Environmental Certification as a Tool for Scoping Options

Environmental decisions are naturally complex. They involve a multitude of stakeholders, complex systems, goals, risks, etc. Most people may see themselves distant from making environmental decisions, not to mention using environmental tools such as GIS or Climate Models. However, certification is an inclusive tool that provides everyone with the power of comparing their options and choosing what suits their goals. When we go to the supermarket, we can do an economical comparison of two 500g packs of cereal depending on their price. We can also compare their nutritional value by checking the calories, proteins and fibres they have. Certification works the same way; it is a form of comparing different products but on their environmental impact.


Figure 1. Some examples of environmental certification in products.

Environmental certification occurs when a company voluntarily chooses to comply with certain regulations and objectives set by the certification service [1]. Otherwise known as ‘ecolabels’, businesses are able to demonstrate a corporate responsibility for mitigating environmental impacts. Such standards exist in nearly every productive sector. Some of the most well known relate to rainforest derived products (Rainforest Alliance) and construction (BREEAM, LEED) but it can also be applied to services such as tourism [2].
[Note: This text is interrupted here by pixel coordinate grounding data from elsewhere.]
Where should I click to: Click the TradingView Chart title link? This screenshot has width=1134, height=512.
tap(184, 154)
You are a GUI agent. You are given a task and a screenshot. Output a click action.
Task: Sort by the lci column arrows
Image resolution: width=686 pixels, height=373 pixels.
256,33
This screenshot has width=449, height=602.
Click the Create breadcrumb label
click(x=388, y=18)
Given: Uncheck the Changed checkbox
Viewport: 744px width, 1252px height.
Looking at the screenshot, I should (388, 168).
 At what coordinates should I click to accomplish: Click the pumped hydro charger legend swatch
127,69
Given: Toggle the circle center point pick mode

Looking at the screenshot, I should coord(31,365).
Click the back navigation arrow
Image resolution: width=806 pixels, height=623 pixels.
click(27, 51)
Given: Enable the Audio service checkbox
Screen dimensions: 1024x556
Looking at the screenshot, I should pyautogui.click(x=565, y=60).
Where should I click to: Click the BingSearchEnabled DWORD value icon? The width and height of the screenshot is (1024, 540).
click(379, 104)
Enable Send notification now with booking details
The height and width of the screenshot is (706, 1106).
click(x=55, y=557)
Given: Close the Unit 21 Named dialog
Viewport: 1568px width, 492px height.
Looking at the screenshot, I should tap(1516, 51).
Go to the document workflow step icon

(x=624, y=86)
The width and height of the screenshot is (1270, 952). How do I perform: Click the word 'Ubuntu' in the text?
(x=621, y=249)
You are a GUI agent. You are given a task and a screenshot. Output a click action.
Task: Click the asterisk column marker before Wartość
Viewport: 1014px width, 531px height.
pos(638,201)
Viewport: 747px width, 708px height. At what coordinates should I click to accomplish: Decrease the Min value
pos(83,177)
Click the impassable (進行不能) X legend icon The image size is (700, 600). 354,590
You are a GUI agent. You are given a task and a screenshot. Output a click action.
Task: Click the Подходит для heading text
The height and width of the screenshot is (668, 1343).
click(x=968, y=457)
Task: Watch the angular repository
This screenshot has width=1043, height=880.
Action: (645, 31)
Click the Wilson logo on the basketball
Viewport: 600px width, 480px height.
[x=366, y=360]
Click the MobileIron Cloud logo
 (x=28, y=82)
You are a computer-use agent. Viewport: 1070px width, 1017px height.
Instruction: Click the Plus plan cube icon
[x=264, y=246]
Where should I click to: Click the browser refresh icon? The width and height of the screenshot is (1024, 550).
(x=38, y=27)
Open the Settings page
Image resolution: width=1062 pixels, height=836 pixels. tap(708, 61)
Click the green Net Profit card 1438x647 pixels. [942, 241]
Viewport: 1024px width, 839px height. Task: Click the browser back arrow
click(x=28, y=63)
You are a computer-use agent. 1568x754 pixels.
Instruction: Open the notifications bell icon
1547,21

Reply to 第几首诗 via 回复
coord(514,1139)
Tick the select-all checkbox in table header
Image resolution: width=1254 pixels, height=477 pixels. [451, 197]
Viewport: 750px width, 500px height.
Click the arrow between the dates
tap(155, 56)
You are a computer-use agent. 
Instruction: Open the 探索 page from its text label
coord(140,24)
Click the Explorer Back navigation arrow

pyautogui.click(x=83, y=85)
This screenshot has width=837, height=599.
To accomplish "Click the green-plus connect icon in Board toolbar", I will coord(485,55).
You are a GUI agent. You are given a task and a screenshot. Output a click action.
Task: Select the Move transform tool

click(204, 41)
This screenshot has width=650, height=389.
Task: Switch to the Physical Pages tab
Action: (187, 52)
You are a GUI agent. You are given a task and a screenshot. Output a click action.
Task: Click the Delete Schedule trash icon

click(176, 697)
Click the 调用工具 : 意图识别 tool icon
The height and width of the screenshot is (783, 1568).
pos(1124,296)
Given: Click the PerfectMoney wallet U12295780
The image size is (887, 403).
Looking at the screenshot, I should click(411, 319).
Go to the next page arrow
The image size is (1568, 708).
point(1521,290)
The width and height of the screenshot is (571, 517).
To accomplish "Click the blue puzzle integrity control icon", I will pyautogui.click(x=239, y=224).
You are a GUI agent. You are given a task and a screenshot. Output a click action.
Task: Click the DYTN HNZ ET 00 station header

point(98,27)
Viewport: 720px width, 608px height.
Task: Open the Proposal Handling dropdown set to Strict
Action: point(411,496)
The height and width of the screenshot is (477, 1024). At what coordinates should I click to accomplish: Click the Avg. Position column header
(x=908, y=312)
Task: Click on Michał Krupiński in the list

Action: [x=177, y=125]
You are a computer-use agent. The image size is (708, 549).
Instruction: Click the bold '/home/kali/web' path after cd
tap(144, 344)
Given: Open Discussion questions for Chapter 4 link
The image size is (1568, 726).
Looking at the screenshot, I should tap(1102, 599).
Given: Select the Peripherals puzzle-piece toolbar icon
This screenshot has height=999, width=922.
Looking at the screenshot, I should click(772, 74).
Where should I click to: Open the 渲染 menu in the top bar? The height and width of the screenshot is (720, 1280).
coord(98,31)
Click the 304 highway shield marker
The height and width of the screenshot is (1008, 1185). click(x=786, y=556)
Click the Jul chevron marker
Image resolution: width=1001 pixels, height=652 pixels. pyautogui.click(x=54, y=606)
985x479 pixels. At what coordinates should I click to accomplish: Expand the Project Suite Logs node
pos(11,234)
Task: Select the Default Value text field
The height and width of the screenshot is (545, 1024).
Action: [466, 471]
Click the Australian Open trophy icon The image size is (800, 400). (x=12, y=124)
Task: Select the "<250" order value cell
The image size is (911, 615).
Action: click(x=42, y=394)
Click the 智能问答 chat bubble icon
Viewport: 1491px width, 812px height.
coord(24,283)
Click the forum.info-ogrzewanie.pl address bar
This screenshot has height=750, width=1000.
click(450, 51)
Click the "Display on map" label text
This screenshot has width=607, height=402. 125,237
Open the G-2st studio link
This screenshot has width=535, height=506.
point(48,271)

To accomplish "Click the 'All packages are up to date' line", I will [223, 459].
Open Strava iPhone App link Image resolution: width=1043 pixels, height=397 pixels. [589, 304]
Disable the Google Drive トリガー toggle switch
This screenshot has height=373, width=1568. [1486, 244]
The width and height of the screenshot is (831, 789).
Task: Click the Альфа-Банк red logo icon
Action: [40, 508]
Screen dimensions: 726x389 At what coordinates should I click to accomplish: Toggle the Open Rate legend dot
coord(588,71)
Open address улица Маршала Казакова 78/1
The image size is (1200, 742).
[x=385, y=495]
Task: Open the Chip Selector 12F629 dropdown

Media 1. “Follow the Frog” video encouraging the public to choose Rainforest Alliance certified products (Source: Youtube, Rainforest Alliance).

Environmental certification has the potential to make people consider the environment when weighing their consumer options. However, it also has its negative aspects as well. Companies may be driven to enhance sales through ecolabelling rather than an environmental commitment towards sustainable or ethical princples. Furthermore, they are also quite expensive, for which the price is generally paid by the consumer. But the implementation of certifications is definitely valuable. Relating to Gregory’s characteristics of good alternatives, it gives the products a value focus and it makes them distinctive [3], while adding another important variable that empowers environmental influences in people’s day to day decisions.

[1] Environmental certification. (2016, August 19). In Wikipedia, The Free Encyclopedia. Retrieved 13:16, August 30, 2016, from https://en.wikipedia.org/w/index.php?title=Environmental_certification&oldid=735219730

[2] Font, X. (2002). Environmental certification in tourism and hospitality: progress, process and prospects. Tourism management23(3), 197-205.

[3] Gregory, R., Failing, L., Harstone, M., Long, G., McDaniels, T., and Ohlson, D. (2012). Creating Alternatives. In: Gregory et al. (Eds). Structured decision making: a practical guide to environmental management choices. Wiley-Blackwell: Chichester (UK), pp. 150-172.